Collect and copy, in full, every line in the rows below that contains the string "computer". Case counts, so include only lines where the string appears with the same capitalization.

--- start of THE RECORDS ---

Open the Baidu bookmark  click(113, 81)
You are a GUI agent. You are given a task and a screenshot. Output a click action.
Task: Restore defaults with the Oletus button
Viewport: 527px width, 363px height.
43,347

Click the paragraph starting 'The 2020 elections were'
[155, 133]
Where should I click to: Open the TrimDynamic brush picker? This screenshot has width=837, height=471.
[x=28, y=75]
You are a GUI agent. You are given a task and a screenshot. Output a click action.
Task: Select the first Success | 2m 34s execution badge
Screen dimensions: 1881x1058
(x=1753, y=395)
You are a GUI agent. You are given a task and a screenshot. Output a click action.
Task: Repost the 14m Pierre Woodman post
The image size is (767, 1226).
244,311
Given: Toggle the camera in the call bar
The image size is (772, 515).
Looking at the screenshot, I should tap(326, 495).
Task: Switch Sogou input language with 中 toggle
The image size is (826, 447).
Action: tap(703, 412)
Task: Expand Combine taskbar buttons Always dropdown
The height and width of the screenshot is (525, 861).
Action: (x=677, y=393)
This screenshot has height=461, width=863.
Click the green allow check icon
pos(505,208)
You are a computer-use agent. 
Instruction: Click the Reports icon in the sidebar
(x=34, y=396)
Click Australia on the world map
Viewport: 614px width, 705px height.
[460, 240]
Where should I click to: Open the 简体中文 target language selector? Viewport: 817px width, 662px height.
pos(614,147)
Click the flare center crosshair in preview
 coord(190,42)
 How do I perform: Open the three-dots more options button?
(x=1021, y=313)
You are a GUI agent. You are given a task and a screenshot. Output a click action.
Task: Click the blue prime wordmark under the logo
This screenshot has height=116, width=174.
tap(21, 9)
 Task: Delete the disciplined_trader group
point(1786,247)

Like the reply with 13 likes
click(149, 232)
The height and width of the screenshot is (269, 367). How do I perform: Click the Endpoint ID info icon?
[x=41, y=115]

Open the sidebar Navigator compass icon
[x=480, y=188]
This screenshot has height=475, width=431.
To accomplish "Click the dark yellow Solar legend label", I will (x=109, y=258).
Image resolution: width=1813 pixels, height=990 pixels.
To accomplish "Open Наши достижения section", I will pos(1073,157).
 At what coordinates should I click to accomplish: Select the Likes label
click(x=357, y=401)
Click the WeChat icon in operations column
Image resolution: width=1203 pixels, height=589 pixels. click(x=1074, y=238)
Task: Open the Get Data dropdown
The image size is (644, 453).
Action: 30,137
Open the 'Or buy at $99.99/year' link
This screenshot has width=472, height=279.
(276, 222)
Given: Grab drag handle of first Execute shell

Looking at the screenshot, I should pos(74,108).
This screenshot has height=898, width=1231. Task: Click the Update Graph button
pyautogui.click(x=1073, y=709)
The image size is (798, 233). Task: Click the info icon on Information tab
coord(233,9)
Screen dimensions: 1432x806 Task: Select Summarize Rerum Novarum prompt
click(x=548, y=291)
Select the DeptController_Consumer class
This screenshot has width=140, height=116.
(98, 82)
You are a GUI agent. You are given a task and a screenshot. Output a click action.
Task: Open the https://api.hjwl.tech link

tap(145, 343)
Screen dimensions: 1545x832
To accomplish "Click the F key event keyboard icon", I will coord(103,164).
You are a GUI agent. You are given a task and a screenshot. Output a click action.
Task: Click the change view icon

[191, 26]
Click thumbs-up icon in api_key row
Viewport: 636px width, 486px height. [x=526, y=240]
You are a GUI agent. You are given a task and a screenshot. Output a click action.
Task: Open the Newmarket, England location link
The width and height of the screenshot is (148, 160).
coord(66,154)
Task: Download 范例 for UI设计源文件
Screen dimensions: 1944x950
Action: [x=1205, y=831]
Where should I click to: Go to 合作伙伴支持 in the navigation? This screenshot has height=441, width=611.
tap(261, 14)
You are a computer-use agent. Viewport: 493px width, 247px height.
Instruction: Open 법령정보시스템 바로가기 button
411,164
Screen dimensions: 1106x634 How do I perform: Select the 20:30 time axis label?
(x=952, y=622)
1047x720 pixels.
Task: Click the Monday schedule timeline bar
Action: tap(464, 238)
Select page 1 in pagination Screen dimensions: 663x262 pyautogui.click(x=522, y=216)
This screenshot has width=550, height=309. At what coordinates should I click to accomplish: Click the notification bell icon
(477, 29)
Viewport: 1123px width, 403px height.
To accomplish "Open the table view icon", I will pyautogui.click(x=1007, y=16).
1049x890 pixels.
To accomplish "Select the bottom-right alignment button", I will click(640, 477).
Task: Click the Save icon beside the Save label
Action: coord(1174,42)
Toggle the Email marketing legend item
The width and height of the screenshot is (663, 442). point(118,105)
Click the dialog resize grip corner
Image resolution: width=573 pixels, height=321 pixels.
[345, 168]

--- end of THE RECORDS ---

THE RESULT:
You are a computer-use agent. 
You are a computer-use agent. Viewport: 493px width, 247px height.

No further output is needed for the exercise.